This paper is concerned with quantum data compression of asymptotically many independent and identically distributed copies of ensembles of mixed quantum states. The encoder has access to a side information system. The figure of merit is per-copy or local error criterion. Rate-distortion theory studies the trade-off between the compression rate and the per-copy error. The optimal trade-off can be characterized by the rate-distortion function, which is the best rate given a certain distortion. In this paper, we derive the rate-distortion function of mixed-state compression.
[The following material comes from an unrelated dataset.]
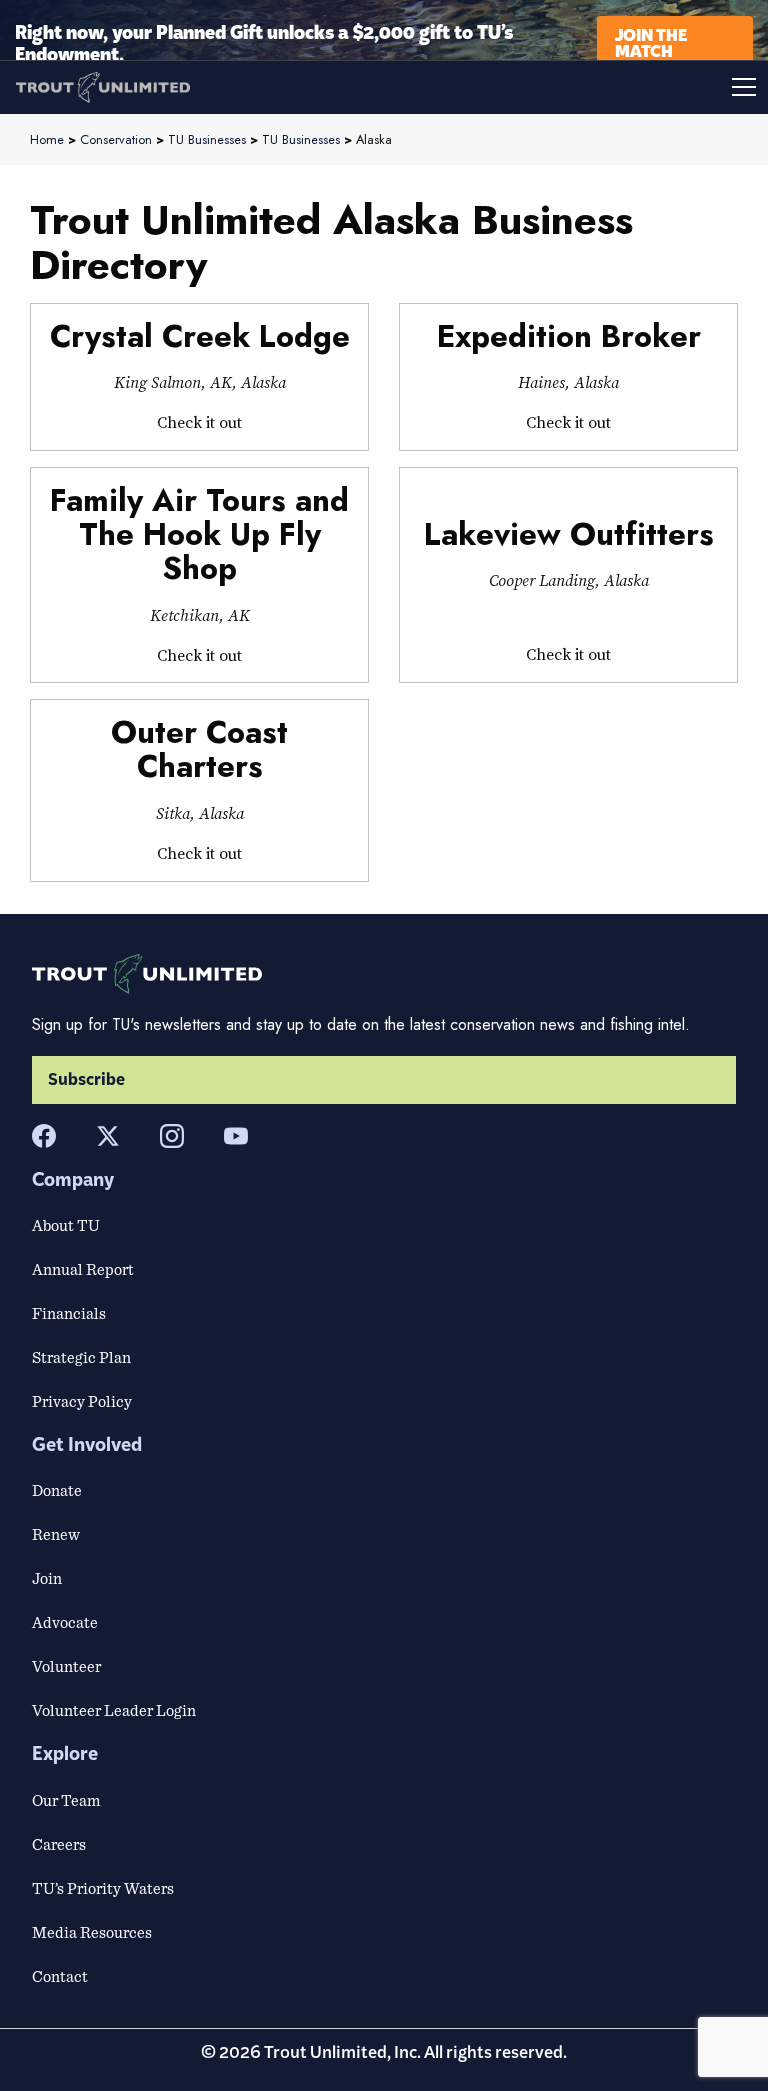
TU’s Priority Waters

The rate-distortion functions in the entanglement-assisted and unassisted scenarios are in terms of a single-letter mutual information quantity and the regularized entanglement of purification, respectively. For the general setting where the consumption of both communication and entanglement are considered, we present the full qubit-entanglement rate region. Our compression scheme covers both blind and visible compression models (and other models in between) depending on the structure of the side information system.

翻译：本文研究渐近多个独立同分布混合量子态系综的量子数据压缩问题。编码器可访问边信息系统。评价指标采用每拷贝或局部误差准则。率失真理论研究压缩率与每拷贝误差之间的权衡关系。最优权衡可通过率失真函数表征，该函数表示给定特定失真条件下的最佳速率。本文推导了混合态压缩的率失真函数：纠缠辅助场景下的率失真函数表现为单字母互信息量，而无辅助场景则表现为正则化纯化纠缠度。针对同时考虑通信消耗与纠缠消耗的一般设置，我们给出了完整的量子比特-纠缠速率区域。根据边信息系统的结构差异，我们的压缩方案涵盖了盲压缩与可视压缩模型（及介于两者之间的其他模型）。